Minimum wage to hit $17.20 in October

204

And over 1,400 Lambton public sector workers make more than $100K

Ontario’s minimum wage will go up to $17.20 per hour starting Oct. 1.

Minimum wage increases every year based on the consumer price index. It was 3.9 per cent this year which means an increase of 65 cents an hour to $17.20.

That will make Ontario’s minimum wage the second highest in Canada with the province of BC sitting at $17.40.

A worker making the general minimum wage and working 40 hours per week will see an annual pay increase of up to $1,355.

A person working 40 hours a week at the $17.20 minimum wage will make $688 per week or $35,776 yearly.

There were 935,600 workers earning at or below $17.20 per hour in 2023. Thirty-five per cent of those workers are in retail, 24 per cent are in accommodation and food services.

Just hours before the province announced the increase in minimum wage, it also released the Public Salary Disclosure Act list. In Lambton County, there are over 1,400 people on the so-called Sunshine List of public employees who make more than $100,000 a year.

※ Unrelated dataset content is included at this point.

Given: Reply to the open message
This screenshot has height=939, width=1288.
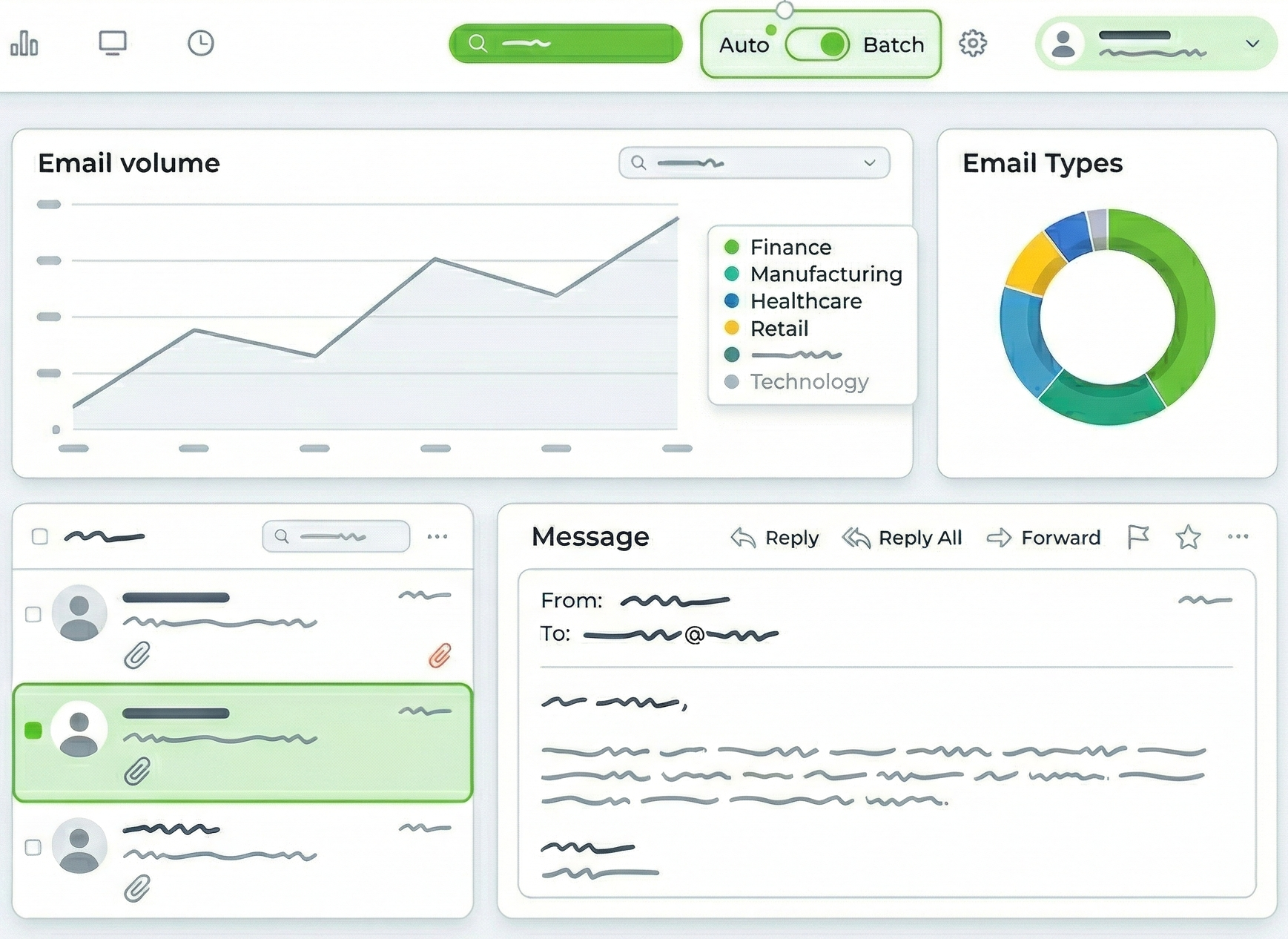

The Lambton-Kent District School Board has the most people with salaries over $100,000. Many of the 906 are elementary and secondary school teachers.

The Chief Executive Officer of Bluewater Health, Paula Reaume-Zimmer, is the highest paid public sector worker in Lambton at $314,183.77. Lambton College President Rob Kardas is next on the list at $295,546.73 and Lambton County’s Medical Officer of Health Karalyn Dudeck is third with a salary of $292,759.19.

In rural Lambton County, every municipality now has at least one employee on the Sunshine List.